윤제로의 제로베이스

[MMSeg] 적응하기... 본문

Background

[MMSeg] 적응하기...

윤_제로 2023. 8. 23. 18:12

mmseg를 사용한 논문 github을 보게 되었는데 실질적으로 코드는 별로 안 짜시는 것 같고 거의 config file가지고 하시는 거 같아서 신기해서 한 번 해보고 싶다는 생각에 시도해보는 중,,

설치

conda create --name openmmlab python=3.8 -y
conda activate openmmlab

conda install pytorch torchvision -c pytorch

pip install -U openmim
mim install mmengine
mim install "mmcv>=2.0.0"

git clone -b main https://github.com/open-mmlab/mmsegmentation.git #main branch를 HEAD로 clone
cd mmsegmentation
pip install -v -e .
# '-v': 함수 수행 시 발생하는 정보들을 표준 출력으로 내보냄
# '-e': 코드 수정이 가능한 모드로 설치

Config 파일 알아보기...

MMSeg는 config 파일을 기반으로 실행된다.

dataset, model, scheduler 등의 정보를 config 파일에 작성해서 실행한다.

configs - _base_에는 datasets, models, schedules의 3개의 폴더와 default_runtime.py가 있다.

  • datasets: 데이터에 따른 pipeline과 dataloader 구성 정보
  • models: 모델 구성 정보
  • schedules: optimizer 구성 정보
  • default_runtime.py: 실행 환경에 대한 기본값.

_base_ 의 component들로 구성된 config를 primitive 라고 하며, 같은 폴더 안의 config 파일들에 대해서는 오직 하나의 primitive config 파일만 있는 것을 권장한다.

예를 들어 Deeplabv3 모델 구조를 변경하여 학습하는 상황이라고 해보자

1. _base_ > models > deeplabv3 안에 있는 모델 중 하나를 상속한다.

_base_ = ../deeplabv3/deeplabv3_r50-d8_4xb2-40k_cityscapes-512x1024.py

2. 변경할 구조를 덧씌우는 형태로 새로운 config 파일을 작성한다.

3. _base_ > models 안에 없는 새로운 모델을 구성할 경우 folder를 새로 만들고 그 안에 configs 파일을 생성한다.

 

Config Name Style

{algorithm name}_{model component names [component1]_[component2]_[...]}_{training settings}_{training dataset information}_{testing dataset information}
  • {algorithm name} : 알고리즘 이름 deeplabv3, pspnet ...
  • {model component names} : 사용된 component의 이름 backbone, head... For example, r50-d8 은 ResNet50 backbone에 8배 downsampling된 output이 나온다.
  • {training settings} : batch size, augmentations, loss, learning rate scheduler, epochs/iterations같은 training setting 정보. For example, 4xb4-ce-linearlr-40K 는 4개 gpu-CrossEntropy loss-Linear learning rate schedulear-train 40k iterations
    • {gpu x batch_per_gpu} : GPUs and samples per GPU. bN은 N batch size per GPU. 8xb2면 8개 GPU에다가 2-images-per-gpu인거임.
    • {shedule} : iteration을 말하는거임
  • {training data infromation} :Training dataset 이름

예를 들면

config > pspnet > pspnet_r50-d8_4xb2-80k_cityscapes-512x1024-dark_zurich-1920x1080.py

형식으로 config 이름이 생성된다.

_base_ = [
    '../_base_/models/pspnet_r50-d8.py', '../_base_/datasets/cityscapes.py',
    '../_base_/default_runtime.py', '../_base_/schedules/schedule_40k.py'
]
crop_size = (512, 1024)
data_preprocessor = dict(size=crop_size)
—————
### 작성 지시 a:
MMSeg 설정 글에서 "예를 들어 Deeplabv3"부터 "configs 파일을 생성한다."까지의 구간을 한 글자도 바꾸지 말고 그대로 옮겨 적으세요.

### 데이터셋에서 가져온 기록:
—————
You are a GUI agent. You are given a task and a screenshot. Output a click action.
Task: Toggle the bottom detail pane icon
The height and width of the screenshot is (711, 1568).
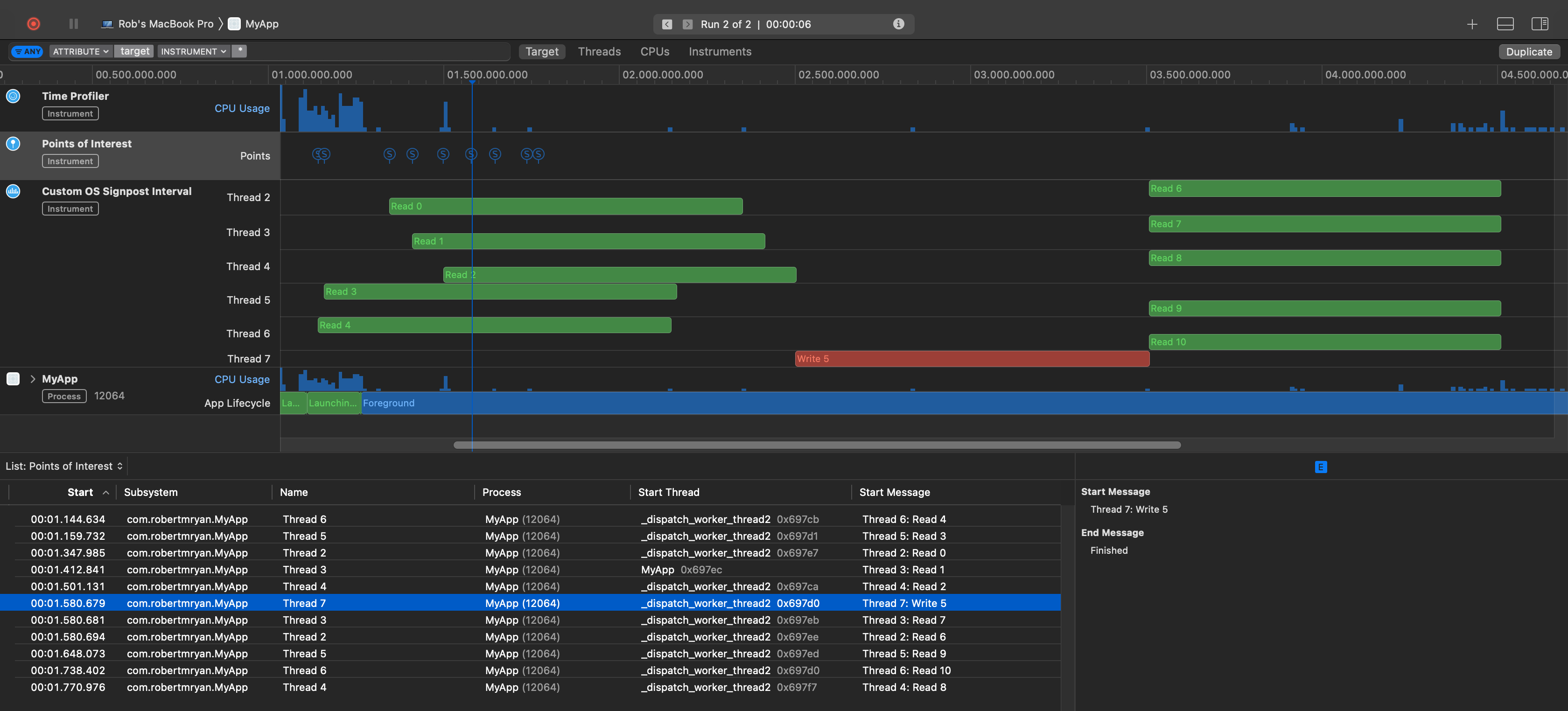1505,24
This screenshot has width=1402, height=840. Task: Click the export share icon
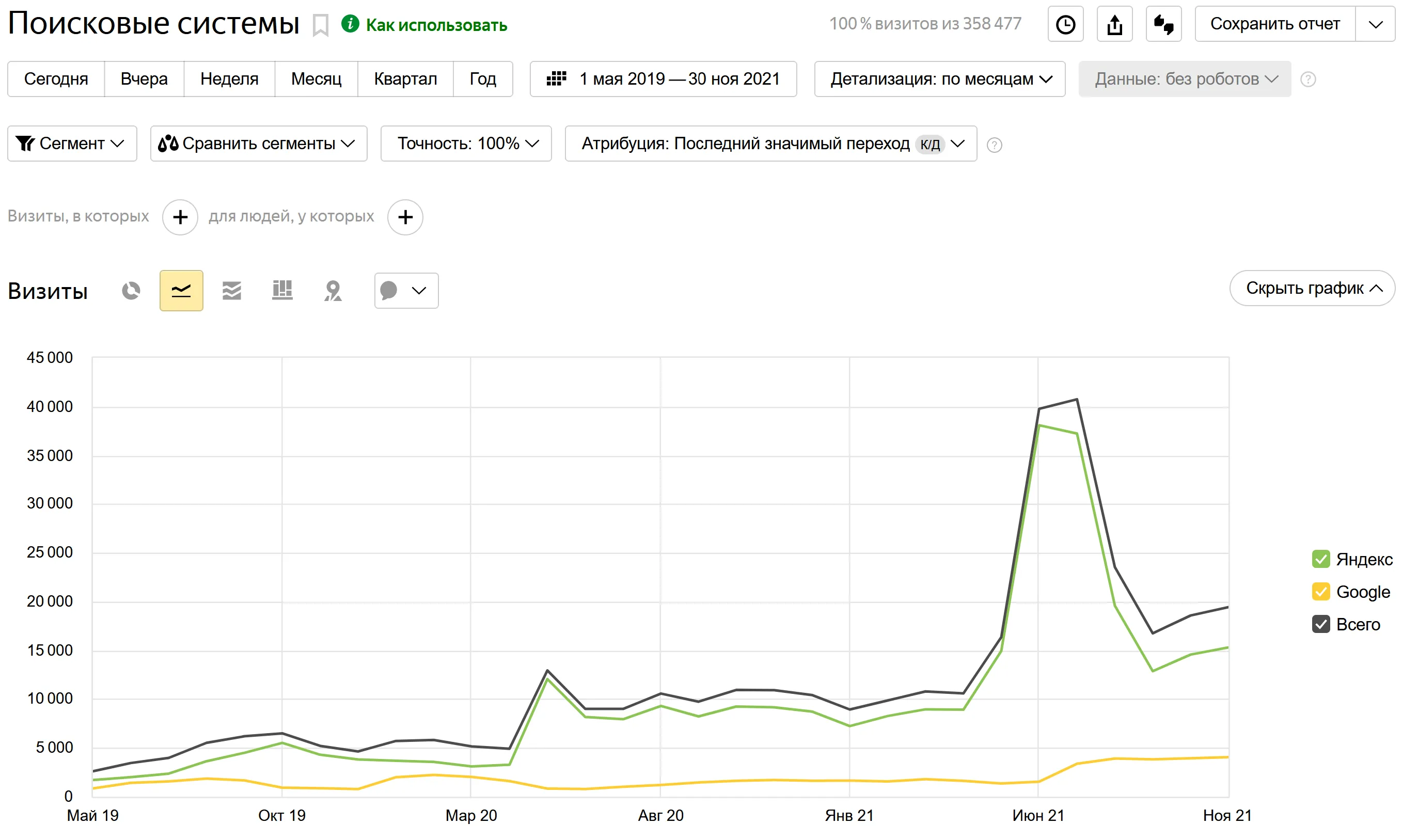tap(1114, 24)
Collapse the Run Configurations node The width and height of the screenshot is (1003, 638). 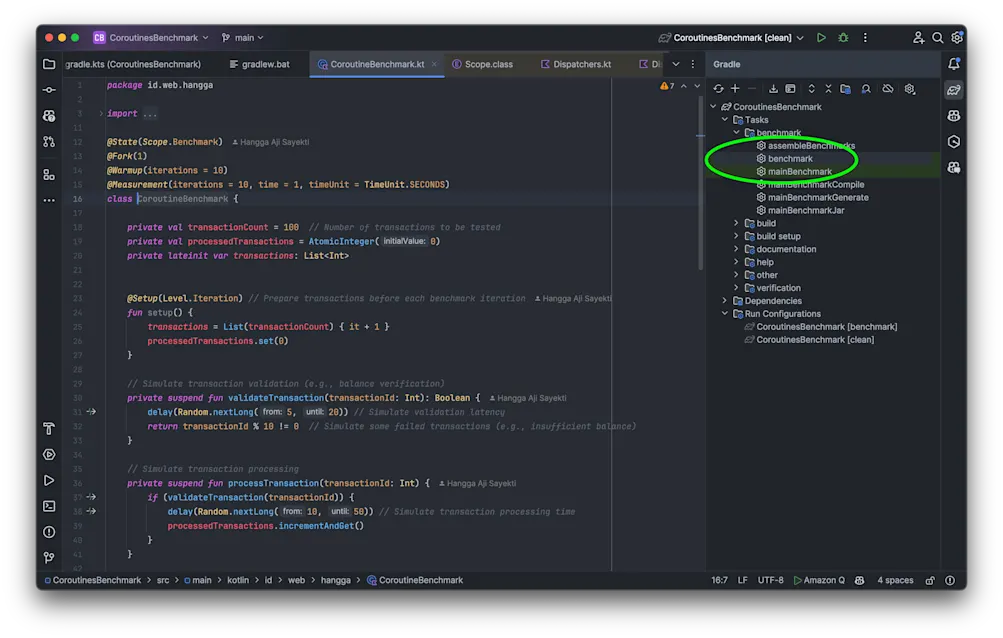725,314
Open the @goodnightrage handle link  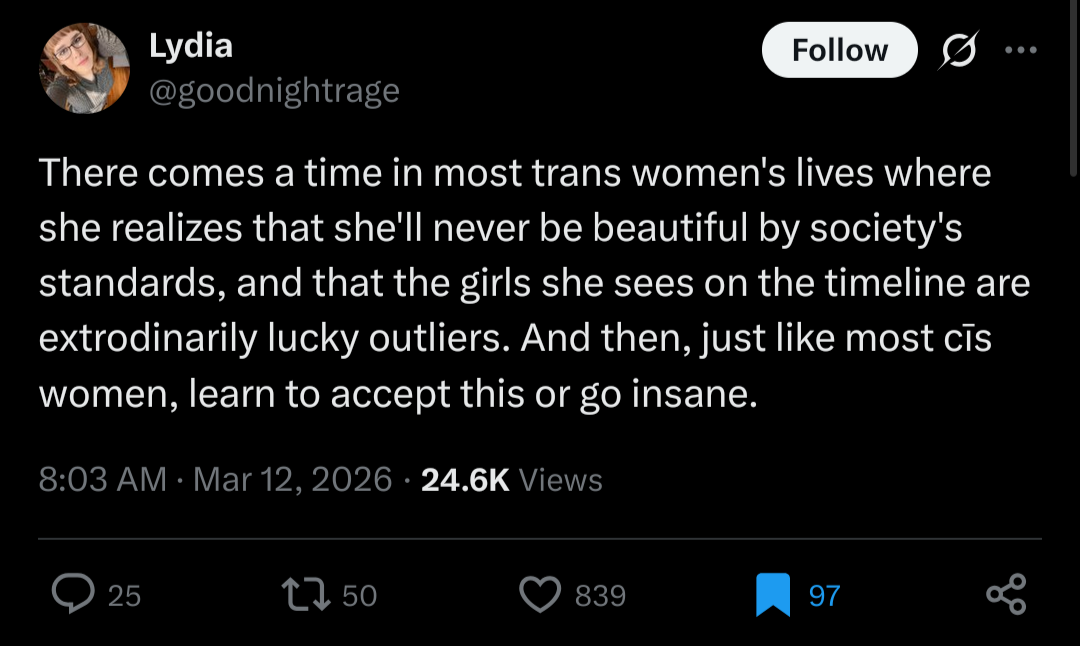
—————
### 작성 지시 b:
기록의 처음부터 "tap(1114, 24)"가 들어 있는 줄까지를 다시 쓰되, "screenshot"를 모두 "capture"로 바꿔 쓰고 나머지는 그대로 두세요. 그림은 답에서 빼세요.

### 전체 응답 a:
예를 들어 Deeplabv3 모델 구조를 변경하여 학습하는 상황이라고 해보자

1. _base_ > models > deeplabv3 안에 있는 모델 중 하나를 상속한다.

_base_ = ../deeplabv3/deeplabv3_r50-d8_4xb2-40k_cityscapes-512x1024.py

2. 변경할 구조를 덧씌우는 형태로 새로운 config 파일을 작성한다.

3. _base_ > models 안에 없는 새로운 모델을 구성할 경우 folder를 새로 만들고 그 안에 configs 파일을 생성한다.

### 전체 응답 b:
You are a GUI agent. You are given a task and a capture. Output a click action.
Task: Toggle the bottom detail pane icon
The height and width of the capture is (711, 1568).
1505,24
This capture has width=1402, height=840. Task: Click the export share icon
tap(1114, 24)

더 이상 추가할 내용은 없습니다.